=== Page extract ===

We won’t shy away from harnessing the full might of GHC. If you are comfortable with Generalised Algebraic Datatypes (GADTs), it should be easy to follow along. Otherwise, you can visit one of many GADT tutorials out there (including my exposition on type-level prgramming in Haskell that includes GADTs and much more) and come back. Alternatively, the privacy-related ideas should be accessible by following the prose and the inference rules alone. If you want to follow along using Haskell, the necessary imports, extensions, and typechecker plugin can be found at the end of this post as well as this repository.

If you find a mistake, some explanation to be unclear, or just want to say hi, reach me on Twitter or by other ways listed on my homepage.

Let’s get started.

## A simple imperative language

We’ll use the most contrived language possible that demonstrates all the major ideas. First, we define everything using simple types that does not make use of any fancy type machinery.

The expression language has integer literals, variables, and addition.

data Variable = Variable String

infixr 6 :+
data Exp where
EInt :: Int -> Exp
EVar :: Variable -> Exp
(:+) :: Exp -> Exp -> Exp

The tiny imperative language has assignments, sequencing, if-then-else statements, and while loops.

infixl 5 :=
infixl 4 :>>
data Cmd where
(:=)  :: Variable -> Exp -> Cmd
(:>>) :: Cmd -> Cmd -> Cmd
ITE   :: Exp -> Cmd -> Cmd -> Cmd
While :: Exp -> Cmd -> Cmd

newtype Program = Program Cmd

Here’s a simple program in this language

simpleProgram :: Program
simpleProgram = Program $x := EInt 42 :>> ITE (EVar x) (While (EVar y)$
y := EVar y :+ EInt (-1) :>>
x := EVar x :+ EInt 1)
(y := EInt 24)
where
x = Variable "x"
y = Variable "y"

In more traditional syntax, this program corresponds to the following:

x = 42;
if (x) {
while (y) {
y = y - 1;
x = x + 1;
}
} else {
y = 24;
}

At this point, we should write an evaluator function to give dynamic semantics to this language, but there is nothing interesting about it. So, we’ll skip it. The intuitive evaluation of the language is the right one. The only oddity is that we treat 0 as false and any other number as true when an expression is used as a condition.

## Typing our language

Now that we are acquainted with the language, let’s prevent private data from leaking.

### Security levels

We need to distinguish private from public. We’ll use natural numbers to do that. The higher the value, the more private it is. All variables in our language have intrinsic security levels reflected in their types.

type Level = Nat

newtype Variable (l :: Level) = Variable String

public :: Variable 0
public = Variable "public"

private :: Variable 999
private = Variable "private"

### Expressions

The expression language is structurally the same as the simply typed version, but expression types now reflect how private expressions are.

For variable expressions, the obvious choice is to use the security level of the underlying variable. The literals are all be public, i.e., they all have the security level 0. Finally, for plus, we’ll be conservative and pick the more private security level. A folder that contains some top secret intelligence and a pizzaria flyer cannot be handed to a pizza lover without security clearance.

infixr 6 :+
data Exp (level :: Level) where
EInt :: Int -> Exp 0
EVar :: Variable level -> Exp level
(:+) :: Exp level1 -> Exp level2 -> Exp (Max level1 level2)

Another way of writing these constructors would be using inference rules. e : l means e has a security level l and v : l means the intrinsic security level of the variable v is l.

=== Material provided ===

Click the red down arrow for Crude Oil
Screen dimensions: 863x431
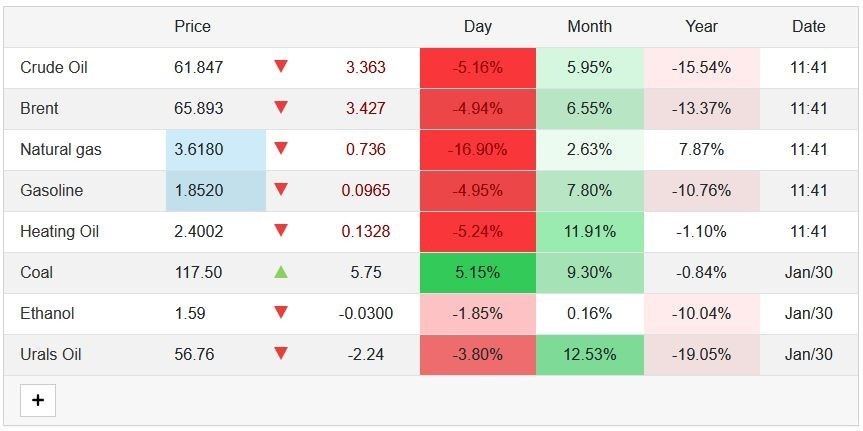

===

Copy out the passage in the Haskell privacy post above, starting at "At this point, we" up to and including "data from leaking.".

At this point, we should write an evaluator function to give dynamic semantics to this language, but there is nothing interesting about it. So, we’ll skip it. The intuitive evaluation of the language is the right one. The only oddity is that we treat 0 as false and any other number as true when an expression is used as a condition.

## Typing our language

Now that we are acquainted with the language, let’s prevent private data from leaking.